Legal commentators are clear that treaty obligations may come to an end as a result of a sufficiently radical change in the international status of a territory. In particular, treaty obligations cease to apply to a territory where it secedes from the state which entered into the treaty, or for example where a formerly dependent territory becomes independent from the parent state which entered into the treaty. However, the International Law Commission opines some legal incidents may attach to an antecedent treaty because it “establishes a legal nexus between the territory and the treaty” such that a successor state will be bound by it. Indeed, the broader rule in international law controversially attaches treaty obligations to territories instead of the international persons responsible for them.
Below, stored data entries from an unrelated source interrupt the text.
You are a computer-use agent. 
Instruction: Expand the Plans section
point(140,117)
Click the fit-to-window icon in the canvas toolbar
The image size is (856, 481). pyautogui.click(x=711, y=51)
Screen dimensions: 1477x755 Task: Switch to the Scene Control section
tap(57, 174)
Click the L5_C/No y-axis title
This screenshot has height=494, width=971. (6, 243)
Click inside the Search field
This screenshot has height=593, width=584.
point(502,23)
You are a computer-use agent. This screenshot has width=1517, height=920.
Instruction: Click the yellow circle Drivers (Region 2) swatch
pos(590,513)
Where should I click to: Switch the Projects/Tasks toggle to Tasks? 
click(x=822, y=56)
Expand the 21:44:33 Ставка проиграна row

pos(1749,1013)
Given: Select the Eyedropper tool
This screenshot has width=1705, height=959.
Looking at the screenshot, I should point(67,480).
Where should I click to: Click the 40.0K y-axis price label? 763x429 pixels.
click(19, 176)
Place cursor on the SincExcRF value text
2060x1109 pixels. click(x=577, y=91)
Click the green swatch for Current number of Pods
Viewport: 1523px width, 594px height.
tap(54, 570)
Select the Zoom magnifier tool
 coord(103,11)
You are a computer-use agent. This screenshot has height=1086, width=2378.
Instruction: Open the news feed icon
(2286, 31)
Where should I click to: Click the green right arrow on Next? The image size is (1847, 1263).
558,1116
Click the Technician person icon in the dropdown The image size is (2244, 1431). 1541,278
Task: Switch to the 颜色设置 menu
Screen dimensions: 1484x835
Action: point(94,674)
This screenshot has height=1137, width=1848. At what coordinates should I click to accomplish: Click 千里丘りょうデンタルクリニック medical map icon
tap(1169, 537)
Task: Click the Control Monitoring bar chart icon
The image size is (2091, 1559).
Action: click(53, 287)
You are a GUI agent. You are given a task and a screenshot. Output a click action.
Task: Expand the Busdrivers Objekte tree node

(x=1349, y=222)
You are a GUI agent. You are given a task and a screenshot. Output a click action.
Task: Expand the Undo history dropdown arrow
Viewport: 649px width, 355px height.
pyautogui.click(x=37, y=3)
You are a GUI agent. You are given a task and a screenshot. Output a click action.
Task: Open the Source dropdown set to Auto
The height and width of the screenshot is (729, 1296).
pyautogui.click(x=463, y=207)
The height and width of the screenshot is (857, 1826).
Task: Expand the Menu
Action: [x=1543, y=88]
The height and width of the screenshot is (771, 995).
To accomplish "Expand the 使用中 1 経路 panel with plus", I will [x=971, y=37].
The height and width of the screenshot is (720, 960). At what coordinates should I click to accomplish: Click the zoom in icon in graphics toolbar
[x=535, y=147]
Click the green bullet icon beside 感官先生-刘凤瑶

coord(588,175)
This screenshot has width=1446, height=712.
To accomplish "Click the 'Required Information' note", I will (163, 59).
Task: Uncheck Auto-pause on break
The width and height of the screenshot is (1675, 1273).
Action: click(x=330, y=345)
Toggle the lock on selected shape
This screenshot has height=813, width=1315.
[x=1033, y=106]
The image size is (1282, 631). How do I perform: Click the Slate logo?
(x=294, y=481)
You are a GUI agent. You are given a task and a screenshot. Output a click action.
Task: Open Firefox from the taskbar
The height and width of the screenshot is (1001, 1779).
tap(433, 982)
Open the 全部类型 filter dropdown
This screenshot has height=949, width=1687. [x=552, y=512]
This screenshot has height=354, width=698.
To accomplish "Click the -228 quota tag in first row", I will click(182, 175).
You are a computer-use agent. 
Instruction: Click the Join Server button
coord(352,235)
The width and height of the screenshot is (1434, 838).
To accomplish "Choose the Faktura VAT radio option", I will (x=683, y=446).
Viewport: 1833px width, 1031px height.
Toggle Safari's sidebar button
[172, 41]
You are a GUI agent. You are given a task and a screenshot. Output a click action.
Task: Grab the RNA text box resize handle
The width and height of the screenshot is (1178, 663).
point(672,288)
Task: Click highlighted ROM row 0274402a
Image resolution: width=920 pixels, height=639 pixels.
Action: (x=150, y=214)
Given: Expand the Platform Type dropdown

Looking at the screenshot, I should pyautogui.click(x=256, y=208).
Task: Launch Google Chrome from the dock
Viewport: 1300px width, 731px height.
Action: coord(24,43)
The court was invited to overrule Bancoult (No 2)  UKHL 61 where the House of Lords answered in the affirmative the question whether the ECHR applied in the British Indian Ocean Territory (BIOT) because of the Convention’s extension to the then colonies of Mauritius and the Seychelles in 1953 under a similar colonial clause.
We conclude that the Refugee Convention continues to apply to the SBAs by virtue of the declaration of 1956, in the same way as it applied to the whole colony of Cyprus before 1960.
The BIOT was reconstituted from parts of two other colonies, namely Mauritius and the Seychelles, to make a third colony with a different international status to which the UK had different international responsibilities, especially in relation to the US. Losing the majority of Cyprus’s territory did not change the status for the minute parts it retained. Observably, art VII(4) of the Protocol provides that where a state made a declaration under art 40(1) or (2) of the Convention extending its application to a territory for whose international relations it was responsible, and then acceded to the Protocol, the declaration should apply to the Protocol also, unless that state notified the Secretary-General to the contrary.
On the facts, since no contrary notification was made to the Secretary-General, no further declaration was needed to extend the Protocol to dependent territories where the original Convention applied. The UK acceded to the Protocol without any reservation relating to the SBAs. Accordingly, since the Convention continued to apply to the SBAs after 1960, the Protocol applies there also.